Your response should contain every record below, copied exactly.

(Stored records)
········

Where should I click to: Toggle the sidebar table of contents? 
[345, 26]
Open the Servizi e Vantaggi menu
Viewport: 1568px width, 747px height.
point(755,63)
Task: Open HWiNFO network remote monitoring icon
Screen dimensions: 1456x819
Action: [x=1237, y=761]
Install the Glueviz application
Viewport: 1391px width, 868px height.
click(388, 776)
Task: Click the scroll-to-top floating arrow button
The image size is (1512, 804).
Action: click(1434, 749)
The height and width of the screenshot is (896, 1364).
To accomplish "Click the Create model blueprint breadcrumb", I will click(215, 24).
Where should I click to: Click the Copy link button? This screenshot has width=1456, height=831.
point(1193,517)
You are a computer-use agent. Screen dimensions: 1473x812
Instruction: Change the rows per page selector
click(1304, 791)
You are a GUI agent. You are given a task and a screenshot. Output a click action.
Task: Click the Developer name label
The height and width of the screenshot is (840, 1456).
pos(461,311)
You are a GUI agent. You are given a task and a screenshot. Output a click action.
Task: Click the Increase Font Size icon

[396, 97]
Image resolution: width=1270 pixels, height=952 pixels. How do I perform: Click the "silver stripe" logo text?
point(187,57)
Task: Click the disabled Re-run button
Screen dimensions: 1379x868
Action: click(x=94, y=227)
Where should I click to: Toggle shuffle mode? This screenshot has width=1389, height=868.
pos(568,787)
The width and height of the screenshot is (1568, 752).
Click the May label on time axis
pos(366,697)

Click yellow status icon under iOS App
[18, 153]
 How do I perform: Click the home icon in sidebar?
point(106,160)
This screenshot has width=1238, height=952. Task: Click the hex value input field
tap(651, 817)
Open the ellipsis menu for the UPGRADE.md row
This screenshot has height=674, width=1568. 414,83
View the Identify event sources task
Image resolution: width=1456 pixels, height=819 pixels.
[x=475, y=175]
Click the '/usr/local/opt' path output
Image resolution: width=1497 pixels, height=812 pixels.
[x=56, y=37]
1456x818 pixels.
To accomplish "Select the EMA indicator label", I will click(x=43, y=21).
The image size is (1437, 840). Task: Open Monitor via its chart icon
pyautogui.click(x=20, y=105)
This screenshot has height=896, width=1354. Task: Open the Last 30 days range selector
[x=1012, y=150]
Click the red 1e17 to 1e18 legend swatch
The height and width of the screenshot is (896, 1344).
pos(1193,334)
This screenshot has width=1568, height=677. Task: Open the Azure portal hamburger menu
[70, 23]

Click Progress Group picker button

········

_Solution to the problem_
Where should I click to: Toggle the sidebar table of contents? 
[345, 26]
Open the Servizi e Vantaggi menu
Viewport: 1568px width, 747px height.
point(755,63)
Task: Open HWiNFO network remote monitoring icon
Screen dimensions: 1456x819
Action: [x=1237, y=761]
Install the Glueviz application
Viewport: 1391px width, 868px height.
click(388, 776)
Task: Click the scroll-to-top floating arrow button
The image size is (1512, 804).
Action: click(1434, 749)
The height and width of the screenshot is (896, 1364).
To accomplish "Click the Create model blueprint breadcrumb", I will click(215, 24).
Where should I click to: Click the Copy link button? This screenshot has width=1456, height=831.
point(1193,517)
You are a computer-use agent. Screen dimensions: 1473x812
Instruction: Change the rows per page selector
click(1304, 791)
You are a GUI agent. You are given a task and a screenshot. Output a click action.
Task: Click the Developer name label
The height and width of the screenshot is (840, 1456).
pos(461,311)
You are a GUI agent. You are given a task and a screenshot. Output a click action.
Task: Click the Increase Font Size icon

[396, 97]
Image resolution: width=1270 pixels, height=952 pixels. How do I perform: Click the "silver stripe" logo text?
point(187,57)
Task: Click the disabled Re-run button
Screen dimensions: 1379x868
Action: click(x=94, y=227)
Where should I click to: Toggle shuffle mode? This screenshot has width=1389, height=868.
pos(568,787)
The width and height of the screenshot is (1568, 752).
Click the May label on time axis
pos(366,697)

Click yellow status icon under iOS App
[18, 153]
 How do I perform: Click the home icon in sidebar?
point(106,160)
This screenshot has width=1238, height=952. Task: Click the hex value input field
tap(651, 817)
Open the ellipsis menu for the UPGRADE.md row
This screenshot has height=674, width=1568. 414,83
View the Identify event sources task
Image resolution: width=1456 pixels, height=819 pixels.
[x=475, y=175]
Click the '/usr/local/opt' path output
Image resolution: width=1497 pixels, height=812 pixels.
[x=56, y=37]
1456x818 pixels.
To accomplish "Select the EMA indicator label", I will click(x=43, y=21).
The image size is (1437, 840). Task: Open Monitor via its chart icon
pyautogui.click(x=20, y=105)
This screenshot has height=896, width=1354. Task: Open the Last 30 days range selector
[x=1012, y=150]
Click the red 1e17 to 1e18 legend swatch
The height and width of the screenshot is (896, 1344).
pos(1193,334)
This screenshot has width=1568, height=677. Task: Open the Azure portal hamburger menu
[70, 23]

Click Progress Group picker button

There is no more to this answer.